Pick out every line in the data below that contains the word "icon", matching case exactly, and copy each of those lines.

---------- Data

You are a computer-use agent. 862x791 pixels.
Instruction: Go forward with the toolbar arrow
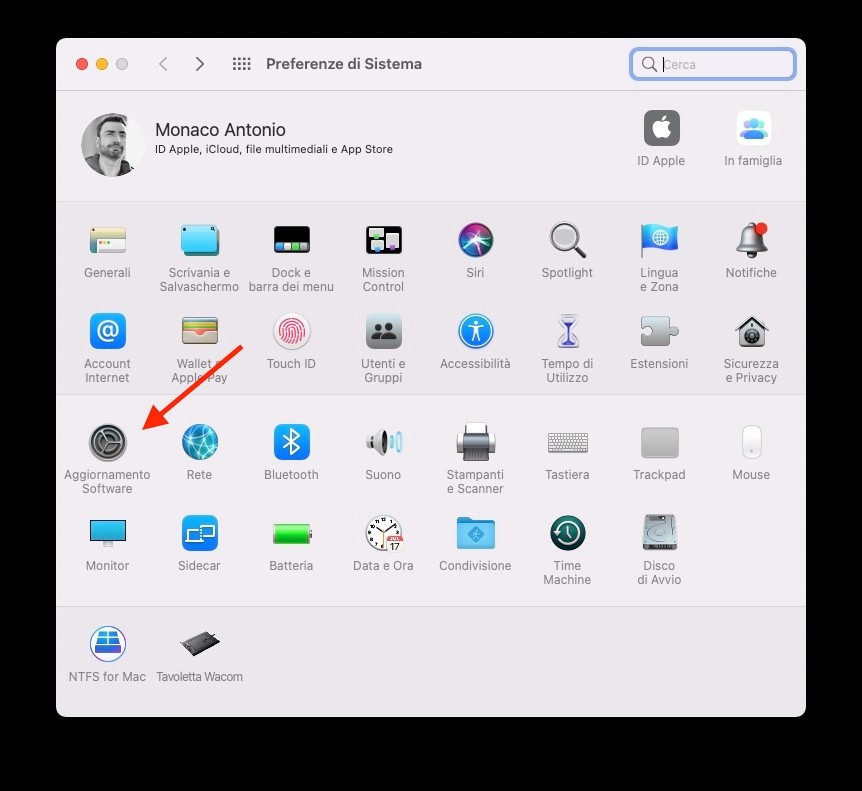coord(200,64)
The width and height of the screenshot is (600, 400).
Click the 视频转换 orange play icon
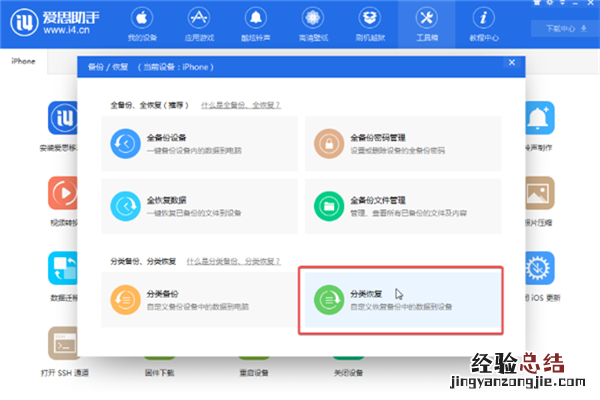[x=63, y=192]
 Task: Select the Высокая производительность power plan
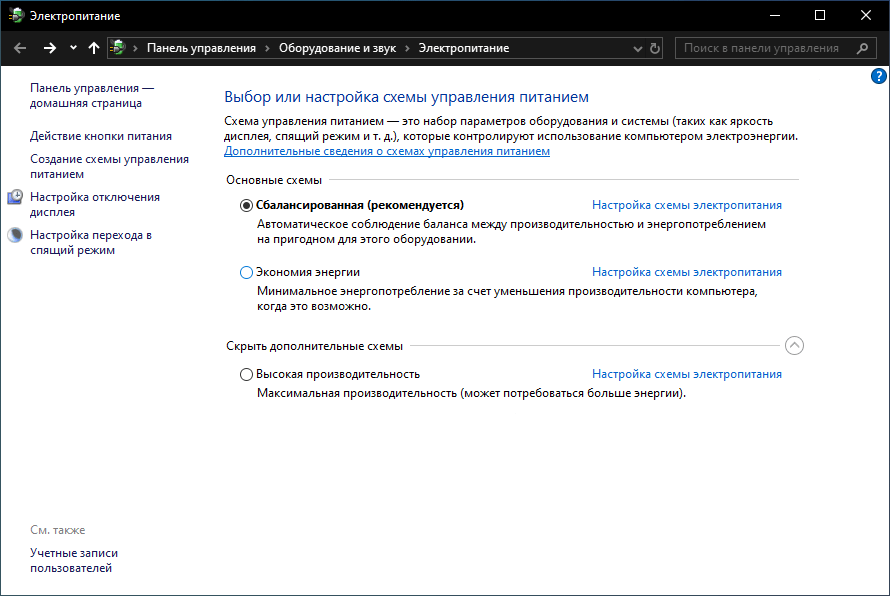[247, 375]
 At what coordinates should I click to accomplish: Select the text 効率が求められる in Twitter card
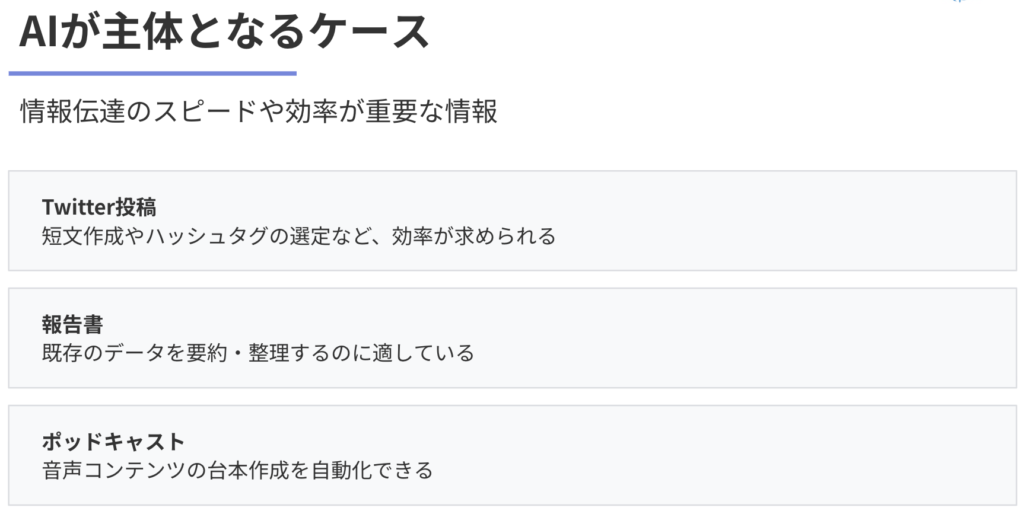click(473, 236)
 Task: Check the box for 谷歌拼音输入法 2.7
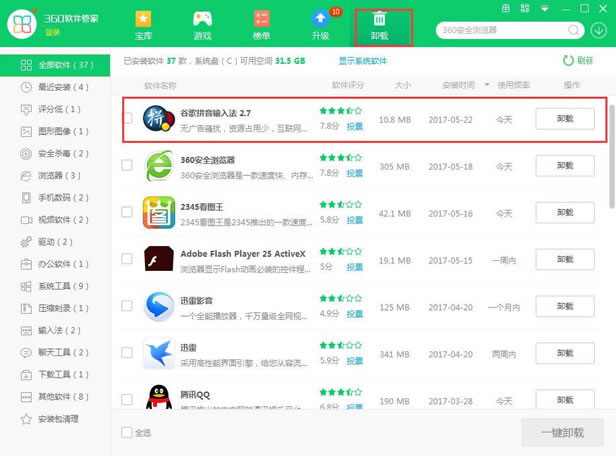(127, 119)
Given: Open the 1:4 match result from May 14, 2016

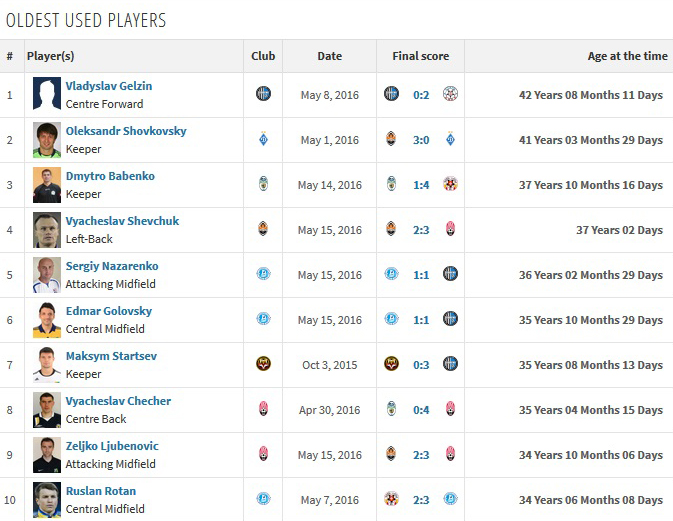Looking at the screenshot, I should point(421,185).
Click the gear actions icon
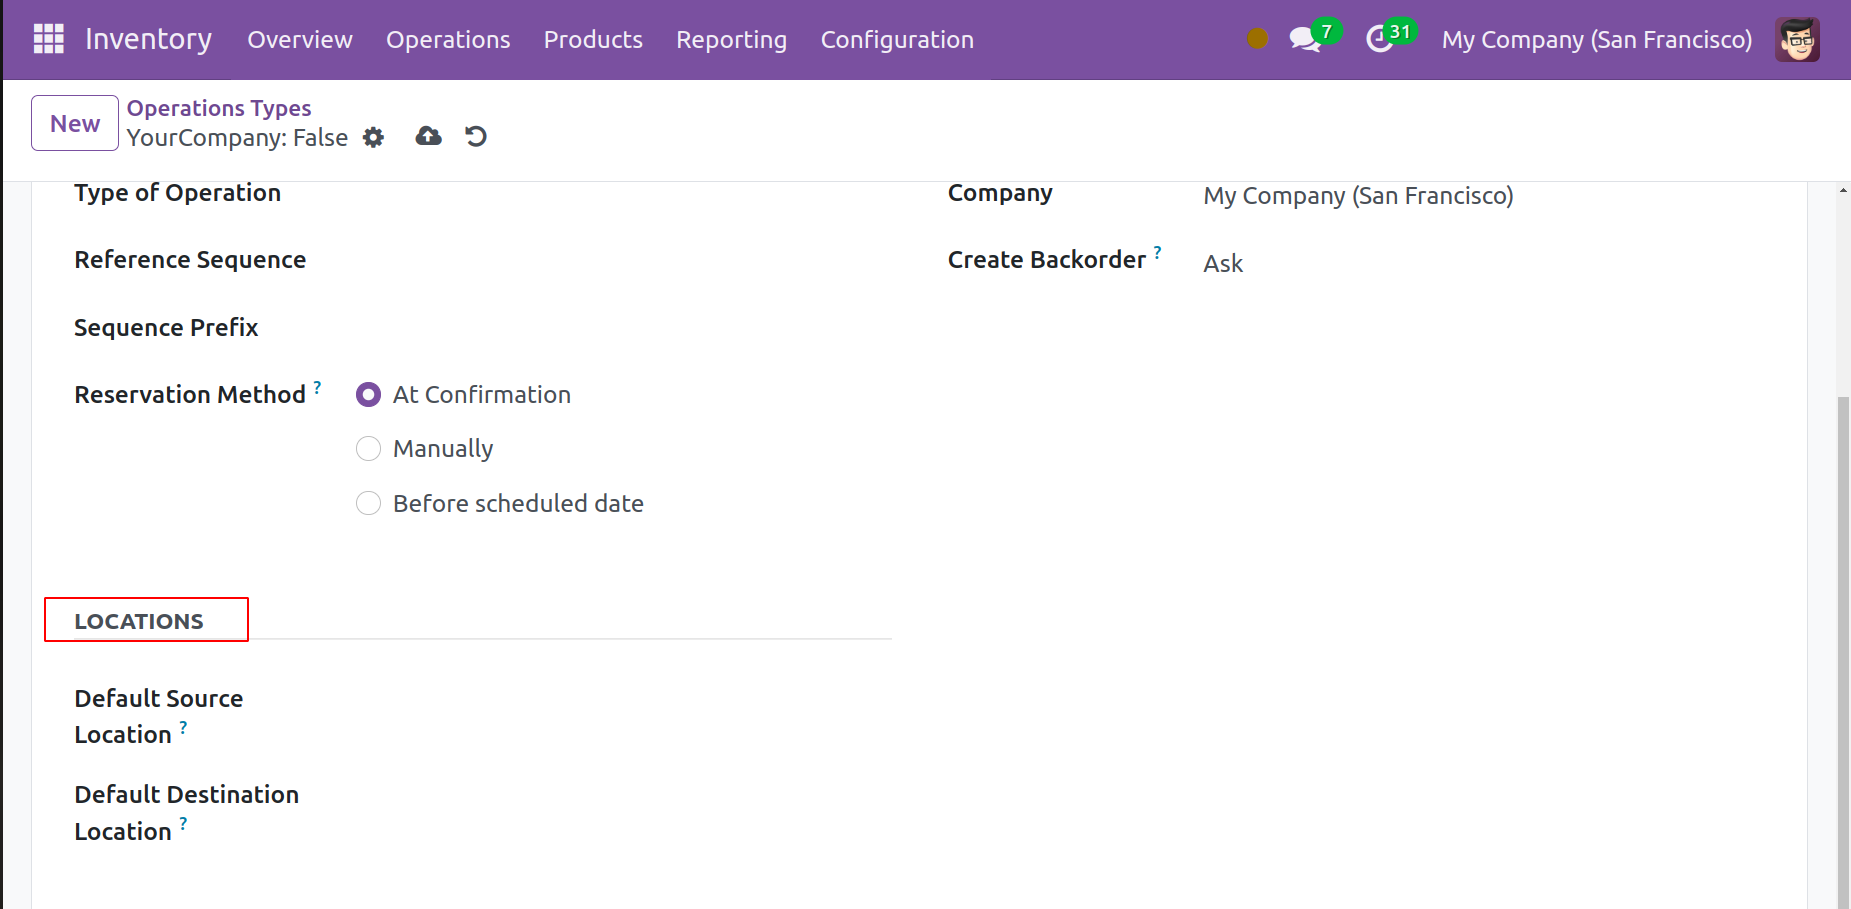Image resolution: width=1851 pixels, height=909 pixels. [x=373, y=137]
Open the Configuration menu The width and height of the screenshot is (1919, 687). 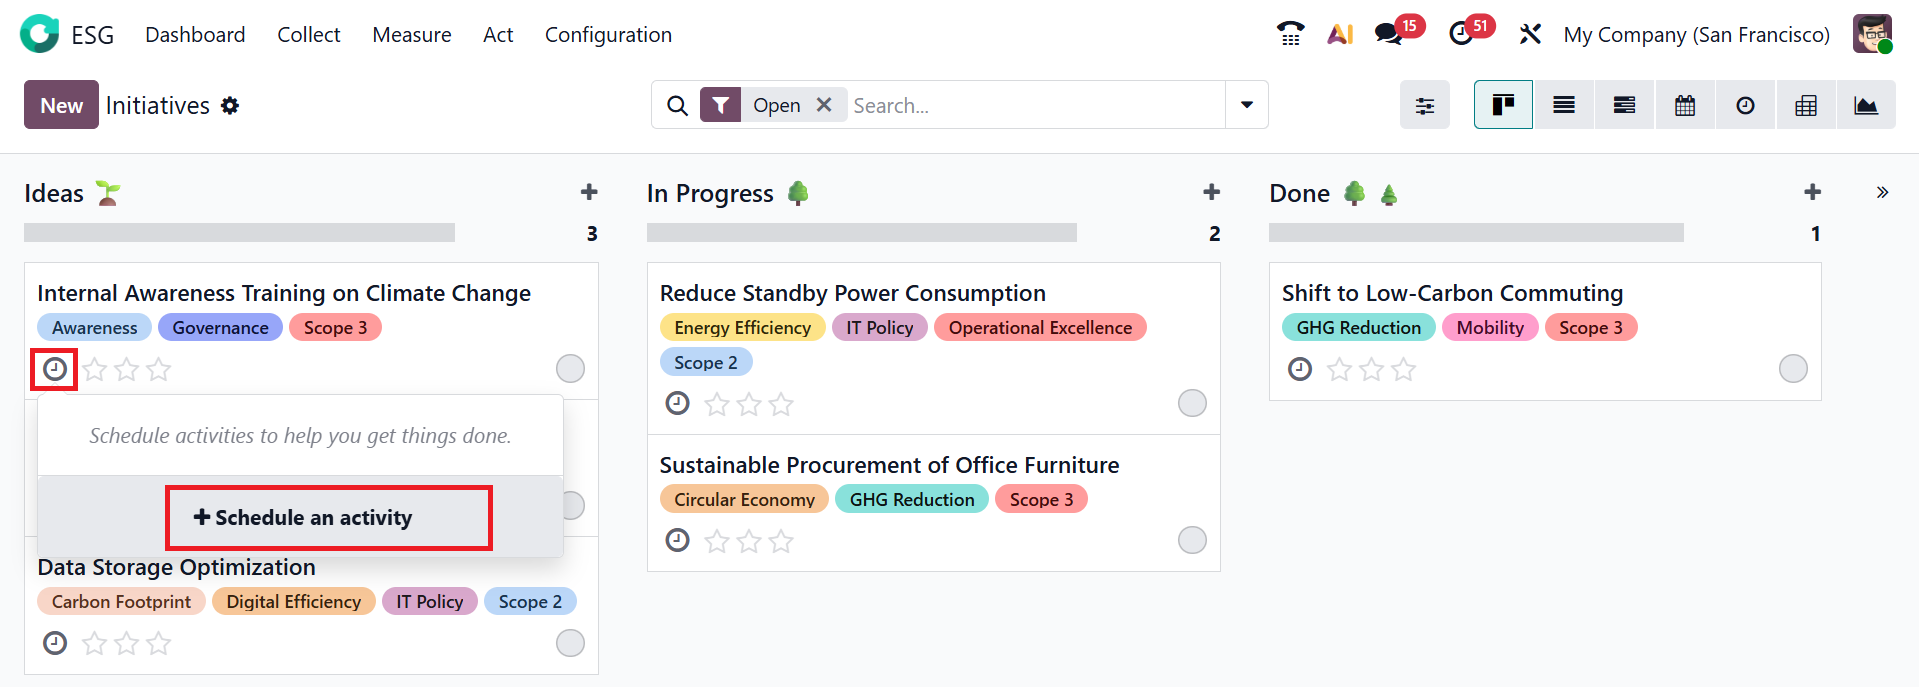click(x=608, y=35)
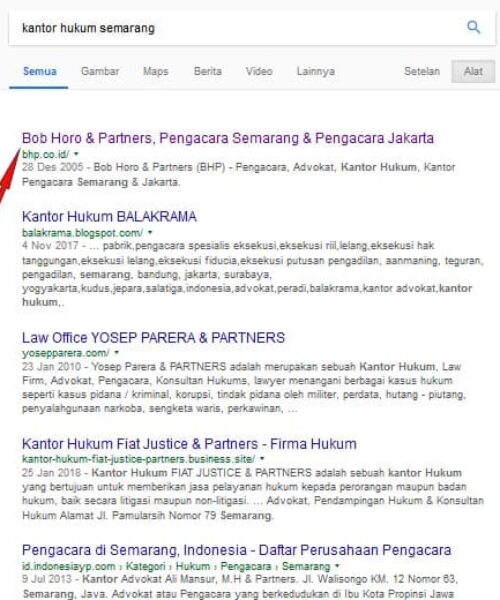Open Kantor Hukum BALAKRAMA result
The height and width of the screenshot is (600, 500).
(109, 217)
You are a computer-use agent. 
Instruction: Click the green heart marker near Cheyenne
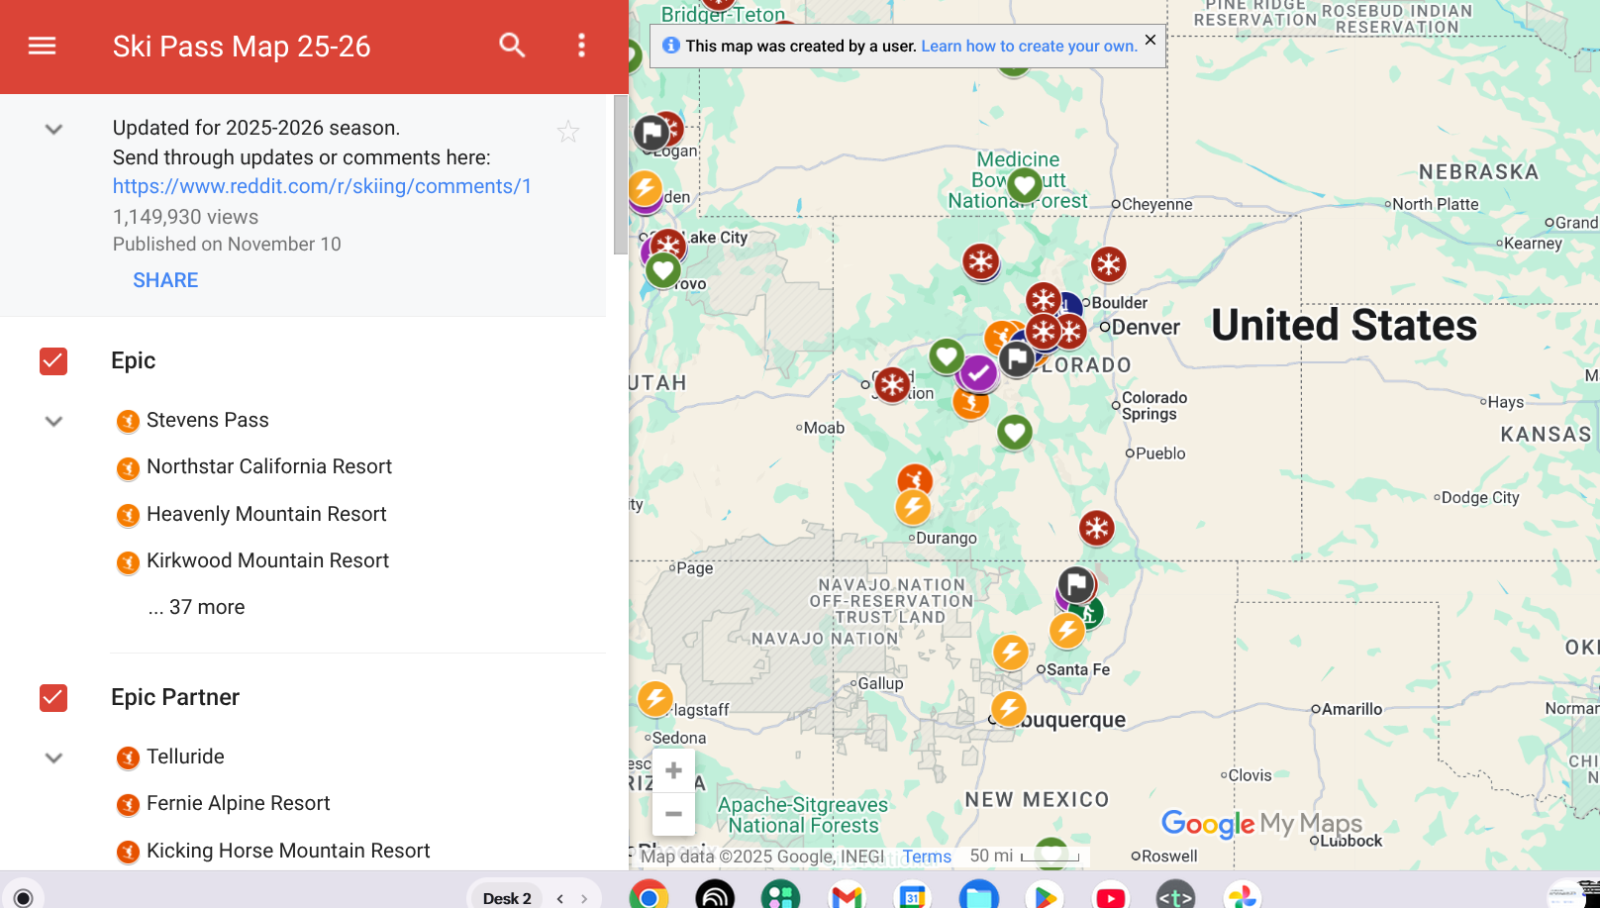coord(1024,185)
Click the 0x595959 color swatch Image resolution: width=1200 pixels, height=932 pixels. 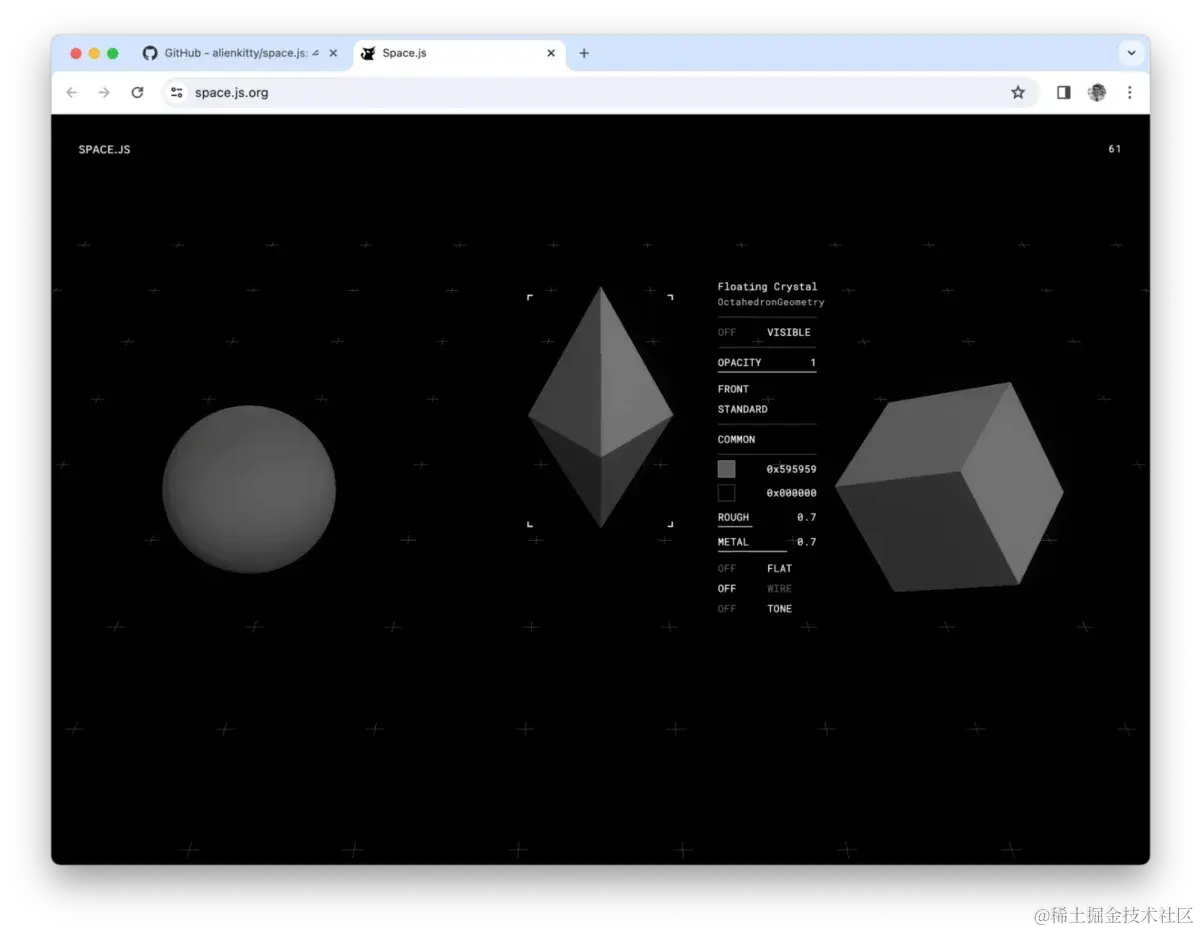(x=726, y=468)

--------------------

> **Completed task**:
Click the 视频转换 orange play icon
Click the gear actions icon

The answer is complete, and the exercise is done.